If your child is learning at an advanced level, what makes you think he or she can’t handle what you call “overkill?” Also, vocabulary IS the study of reading, spelling, and understanding vocabulary words. What part of this is too much for an advanced child, or most any child for that matter?
“We have a whole community, online and off, at our finger tips!"
I hope this isn’t the same community where MAM conducted her “research” and educated herself on many different issues. If the only teachers these kids have throughout their education are MAM, and this is the extent of which MAM puts in to educating her children, then the only thing they will learn is how to be like MAM, and how to think like MAM. It’s almost like a kind of educational inbreeding. They won’t be exposed to new experiences, observe new ways to think, or find inspiration for new and big ideas. They won’t branch off and out on their own.

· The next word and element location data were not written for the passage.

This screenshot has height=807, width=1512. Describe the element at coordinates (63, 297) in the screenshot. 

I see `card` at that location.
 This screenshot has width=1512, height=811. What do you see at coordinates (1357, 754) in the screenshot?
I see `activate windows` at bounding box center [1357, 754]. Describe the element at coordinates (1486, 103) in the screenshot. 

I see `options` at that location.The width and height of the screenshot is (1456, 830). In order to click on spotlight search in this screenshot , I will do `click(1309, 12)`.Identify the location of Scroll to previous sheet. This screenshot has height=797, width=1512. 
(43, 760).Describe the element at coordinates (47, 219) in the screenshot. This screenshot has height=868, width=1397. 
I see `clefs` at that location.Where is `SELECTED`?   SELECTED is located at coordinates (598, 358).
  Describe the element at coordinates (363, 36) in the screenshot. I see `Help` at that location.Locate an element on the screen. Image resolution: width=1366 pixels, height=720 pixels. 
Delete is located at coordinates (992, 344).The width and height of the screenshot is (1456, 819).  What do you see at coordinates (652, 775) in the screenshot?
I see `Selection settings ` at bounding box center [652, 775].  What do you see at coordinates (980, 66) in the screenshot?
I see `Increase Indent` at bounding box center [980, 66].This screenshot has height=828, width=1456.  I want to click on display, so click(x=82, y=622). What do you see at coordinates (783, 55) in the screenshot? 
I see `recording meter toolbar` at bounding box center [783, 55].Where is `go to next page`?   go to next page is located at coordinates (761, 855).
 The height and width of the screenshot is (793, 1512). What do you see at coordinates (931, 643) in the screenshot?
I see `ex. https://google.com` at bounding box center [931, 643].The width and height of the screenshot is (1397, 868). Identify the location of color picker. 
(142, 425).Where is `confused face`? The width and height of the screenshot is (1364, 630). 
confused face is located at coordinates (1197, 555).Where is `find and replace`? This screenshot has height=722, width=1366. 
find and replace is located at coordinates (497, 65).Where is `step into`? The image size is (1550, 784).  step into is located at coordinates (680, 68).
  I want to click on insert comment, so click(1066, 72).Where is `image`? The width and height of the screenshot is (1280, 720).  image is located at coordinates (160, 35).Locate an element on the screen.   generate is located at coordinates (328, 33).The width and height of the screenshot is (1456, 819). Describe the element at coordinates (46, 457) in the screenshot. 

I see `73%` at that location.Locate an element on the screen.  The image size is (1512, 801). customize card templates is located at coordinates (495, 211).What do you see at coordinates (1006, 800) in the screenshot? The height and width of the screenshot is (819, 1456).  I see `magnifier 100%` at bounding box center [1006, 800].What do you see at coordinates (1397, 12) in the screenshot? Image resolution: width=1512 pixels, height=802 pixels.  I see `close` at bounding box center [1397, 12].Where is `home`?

Let me be clear about something here, I do not know the first thing about homeschooling, nor am I pretending to. But I do have a knowledge that MAM does not possess. I know what I don’t know. My still school aged children are ages 14 and 15. I know I am not equipped to be their teacher. I know I would hold them back. I would have to first learn the material myself before I could teach it to them. I am an intelligent person, however I’d still want to be sure to know and understand the material at every grade level before I were to teach it to my children. I would make this effort for my kids at 6 years of age, and 16 yrs of age. There is a reason why schoolteachers attend college and earn a degree before they end up teaching our children. That reason is because being an educator is not that simple, regardless of whether you’re teaching your own child(ren), or a full classroom of 30 new pupils. This responsibility should not be able to be summed up in a simple blog post. The fact that MAM believes it can be is disturbing, and sadly, quite unfortunate for her children.
By the way, I couldn’t help but to notice her blog page at Modern Alternative Mama still says she’s a mom to 5 kids. Can’t help but to wonder if that’s a Freudian slip?